Diante disso, há dois anos, nós comunidades indígenas apenas rezamos para que eles (os brancos) compreendam a nossas vidas e nossas histórias antigas neste local, não agredimos ninguém porque o nosso ritual religioso controla a nossa vida e nosso comportamento diariamente, para isso rezamos e acabamos de construir uma casa de reza oga pysy no pequeno espaço de terra antiga. Hoje (26/01/2012) recebemos aviso triste da oficial da Justiça juntamente com a PF e FUNAI que seremos despejados as forças policiais em qualquer momento de nosso pequeno espaço antigo. O lugar pequeno antigo em que estamos morando hoje há ainda muitas plantas medicinais ao longo de rio e córrego, há ainda sapé para cobrir a casa, por isso acabamos de construir várias casas de sapé. Aqui estamos felizes com as criançadas, rezando todas as noites, educando diariamente para que não se envolvam nas violências adversas. Aqui não ameaçamos a vida de não-índios e nem corremos risco de ameaças dos não-índios, por isso nos sentimos bem integralmente nesse pequeno espaço de nossa antiga.
Por essa razão, pedimos para permanecer aqui para continuar a prática de nossa cultura e garantir um futuro melhor de nova geração indígena para o país Brasil. Não queremos ser despejados daqui. Em outro espaço de terra distante não seremos felizes e nem seremos seguros para mantermos a nossa vida e prática culturais vitais já fortalecidos e preservados aqui no pequeno espaço antigo Ñanderu Larajeira.
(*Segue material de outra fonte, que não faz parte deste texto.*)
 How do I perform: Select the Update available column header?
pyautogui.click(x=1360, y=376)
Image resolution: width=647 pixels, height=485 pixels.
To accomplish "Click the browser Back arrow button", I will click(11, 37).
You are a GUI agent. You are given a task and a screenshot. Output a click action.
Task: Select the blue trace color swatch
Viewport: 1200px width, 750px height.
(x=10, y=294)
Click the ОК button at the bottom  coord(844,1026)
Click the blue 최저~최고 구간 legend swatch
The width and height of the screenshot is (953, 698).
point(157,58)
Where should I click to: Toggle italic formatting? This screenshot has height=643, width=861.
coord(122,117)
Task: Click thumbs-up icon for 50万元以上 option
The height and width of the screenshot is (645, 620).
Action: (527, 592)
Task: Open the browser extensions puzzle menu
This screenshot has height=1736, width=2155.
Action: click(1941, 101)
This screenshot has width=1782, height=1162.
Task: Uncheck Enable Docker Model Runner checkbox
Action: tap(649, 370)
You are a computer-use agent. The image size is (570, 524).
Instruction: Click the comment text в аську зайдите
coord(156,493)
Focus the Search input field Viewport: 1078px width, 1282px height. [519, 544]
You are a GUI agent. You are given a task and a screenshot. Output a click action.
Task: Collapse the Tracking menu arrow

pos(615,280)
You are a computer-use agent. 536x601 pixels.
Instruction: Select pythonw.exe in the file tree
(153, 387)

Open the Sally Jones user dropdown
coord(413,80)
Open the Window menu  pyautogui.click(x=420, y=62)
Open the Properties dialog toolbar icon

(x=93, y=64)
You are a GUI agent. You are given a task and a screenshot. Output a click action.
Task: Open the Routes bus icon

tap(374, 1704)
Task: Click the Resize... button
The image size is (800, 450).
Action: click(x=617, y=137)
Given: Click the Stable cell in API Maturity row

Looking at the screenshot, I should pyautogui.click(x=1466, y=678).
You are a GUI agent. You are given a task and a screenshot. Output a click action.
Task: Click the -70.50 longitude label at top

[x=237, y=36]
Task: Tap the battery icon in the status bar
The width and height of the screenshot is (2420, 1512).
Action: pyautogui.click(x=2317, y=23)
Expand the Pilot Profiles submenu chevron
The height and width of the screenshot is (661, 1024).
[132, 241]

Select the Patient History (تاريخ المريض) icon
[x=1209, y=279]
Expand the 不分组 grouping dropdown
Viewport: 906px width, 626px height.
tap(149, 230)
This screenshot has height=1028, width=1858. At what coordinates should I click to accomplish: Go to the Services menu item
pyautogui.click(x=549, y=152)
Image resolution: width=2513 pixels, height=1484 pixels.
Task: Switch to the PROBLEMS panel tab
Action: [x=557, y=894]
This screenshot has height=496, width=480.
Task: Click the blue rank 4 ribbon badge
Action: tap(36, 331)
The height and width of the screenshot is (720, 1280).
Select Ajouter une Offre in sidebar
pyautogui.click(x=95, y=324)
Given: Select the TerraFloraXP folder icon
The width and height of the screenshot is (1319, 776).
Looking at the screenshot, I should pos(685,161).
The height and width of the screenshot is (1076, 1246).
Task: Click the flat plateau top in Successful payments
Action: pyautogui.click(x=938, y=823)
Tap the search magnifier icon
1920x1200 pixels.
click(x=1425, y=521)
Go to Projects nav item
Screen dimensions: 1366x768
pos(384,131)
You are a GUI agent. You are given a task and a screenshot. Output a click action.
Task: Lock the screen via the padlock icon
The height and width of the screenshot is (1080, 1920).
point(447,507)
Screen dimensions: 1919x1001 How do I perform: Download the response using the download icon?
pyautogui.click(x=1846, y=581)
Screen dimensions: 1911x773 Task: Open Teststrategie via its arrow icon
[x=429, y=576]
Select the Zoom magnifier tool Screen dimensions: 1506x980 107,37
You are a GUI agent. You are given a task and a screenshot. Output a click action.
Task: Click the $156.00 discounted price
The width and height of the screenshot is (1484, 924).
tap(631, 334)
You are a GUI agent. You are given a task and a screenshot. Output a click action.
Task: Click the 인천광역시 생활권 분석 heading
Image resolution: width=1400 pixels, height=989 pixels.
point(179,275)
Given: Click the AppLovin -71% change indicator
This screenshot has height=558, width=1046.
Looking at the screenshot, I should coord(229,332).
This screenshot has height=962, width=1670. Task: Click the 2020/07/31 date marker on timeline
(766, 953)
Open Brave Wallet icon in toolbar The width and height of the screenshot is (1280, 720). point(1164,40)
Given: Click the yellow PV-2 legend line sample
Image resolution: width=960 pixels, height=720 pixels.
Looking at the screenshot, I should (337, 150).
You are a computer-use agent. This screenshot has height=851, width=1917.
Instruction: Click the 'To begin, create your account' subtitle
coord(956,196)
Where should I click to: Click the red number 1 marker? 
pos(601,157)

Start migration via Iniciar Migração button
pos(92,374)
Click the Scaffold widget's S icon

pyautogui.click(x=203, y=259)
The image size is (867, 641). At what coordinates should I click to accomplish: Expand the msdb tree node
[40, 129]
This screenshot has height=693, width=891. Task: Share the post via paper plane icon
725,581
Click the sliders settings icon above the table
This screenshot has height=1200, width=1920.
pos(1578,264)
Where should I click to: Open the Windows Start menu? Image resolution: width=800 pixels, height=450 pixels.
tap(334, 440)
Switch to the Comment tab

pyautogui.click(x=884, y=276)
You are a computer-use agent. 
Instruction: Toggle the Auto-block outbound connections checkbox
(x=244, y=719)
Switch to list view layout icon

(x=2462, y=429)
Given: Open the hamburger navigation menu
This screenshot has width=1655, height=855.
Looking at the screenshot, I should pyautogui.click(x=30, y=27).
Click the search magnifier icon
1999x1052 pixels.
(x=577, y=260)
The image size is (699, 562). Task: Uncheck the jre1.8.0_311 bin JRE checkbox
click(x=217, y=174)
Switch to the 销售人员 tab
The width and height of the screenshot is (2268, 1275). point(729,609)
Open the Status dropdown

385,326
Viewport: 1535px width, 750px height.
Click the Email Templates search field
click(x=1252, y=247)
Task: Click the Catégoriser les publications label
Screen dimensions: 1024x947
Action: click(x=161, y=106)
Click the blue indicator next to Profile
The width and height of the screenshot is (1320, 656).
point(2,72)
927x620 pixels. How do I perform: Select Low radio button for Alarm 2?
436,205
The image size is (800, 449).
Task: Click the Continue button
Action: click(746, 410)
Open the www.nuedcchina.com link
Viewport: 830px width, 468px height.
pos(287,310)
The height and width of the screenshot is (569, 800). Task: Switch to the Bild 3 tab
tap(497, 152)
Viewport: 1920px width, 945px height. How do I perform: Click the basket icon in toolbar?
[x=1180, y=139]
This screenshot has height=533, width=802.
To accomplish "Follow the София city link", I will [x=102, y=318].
Não queremos perder mais a nossa nova geração (crianças e jovens) para o mundo de violências existentes tanto nas aldeias superlotadas quanto nas margens da perifeiras das cidades e rodovias, por isso contamos com a compreensão e atenção de Vossas Excelências para que possamos continuar sobreviver culturalmente aqui no pequeno espaço antigo Ñanderu Laranjeira em que iniciamos a nova vida boa longe das violências adversas existentes das aldeias superlotadas e das margens da BR.
Queremos sobreviver culturalmente e fisicamente aqui, queremos proteção e apoios vitais das Justiças do Brasil para garantir a nossa nova geração guarani-kaiowá neste país sem vítimas de violências perversas. A partir de hoje, a princípio a nossa sobrevivência depende exclusivamente da Justiça do Brasil, por isso confiamos nas compreensões das Justiças do Brasil.
Aqui aguardamos as visitações e ações das Justiças do Brasil.
Atenciosamente,
Assinamos nós 170 membros (100 crianças, 30 idosos, 40 adultos) do povo indígena Guarani-Kaiowá da tekoha (terra) Ñanderu Laranjeira-Rio Brilhantes-MS.